You want a fifth or 10th cat, so does that make you an animal hoarder? Actually, hoarding is not related to the absolute number of animals, despite the common perception, says Randall Lockwood, Ph.D., the ASPCA’s senior vice president of forensic sciences and anti-cruelty projects. Someone with 50 animals may provide perfectly adequate daily care and veterinary care. Theirs is not an animal cruelty case.
Hoarding cases emerge in the news because of neglect and animal cruelty. Recent studies on animal hoarding in other countries indicate that it’s found in many cultures, suggesting a potentially strong biological component and at least partly a mental health issue. “Hoarding does seem to run in families,” Dr. Lockwood says.
The current thinking is that hoarding is a complex issue, perhaps related to obsessive-compulsive disorder, though hoarders don’t have impulses to, say, touch a doorknob eight times and they’re not willing to change. Animal hoarders see themselves as rescuers, Dr.
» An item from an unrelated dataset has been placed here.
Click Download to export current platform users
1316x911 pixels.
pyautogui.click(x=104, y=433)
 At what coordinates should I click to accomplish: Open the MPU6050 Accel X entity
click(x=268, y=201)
Lockwood says. “However, they will be in complete denial of their inability to provide minimal care for these animals, and meanwhile it is clear that the animals are suffering.”
Animal hoarders also seem to process some perceptual information differently from the general public. They don’t see that their animals are in poor condition or even dead, “even though these are people who are otherwise functioning at a high level,” Dr. Lockwood says. Doctors, lawyers, teachers and people of all types have been found to be animal hoarders.
However, living with hoarder can be “worse than death” for the animals, says Holly Putnam, DVM, program clinician in Maddie’s Shelter Medicine Program at Cornell. “Animals have been known to starve to death, feeding on each others’ carcasses, living on waste. And then you have to wonder, too, about their social interactions. Dogs can be aggressive and pick on the poor timid ones.”
Each year brings an estimated 3,000 to 5,000 new cases of animal hoarding, Dr. Lockwood says. The agency monitors about 100 cases at any given time. The latest Diagnostic and Statistical Manual of Mental Disorders added a classification of hoarding disorder, although it provides no special recognition of animal hoarding, Dr. Lockwood says. The manual estimates that 2 to 5 percent of the general population has hoarding disorders.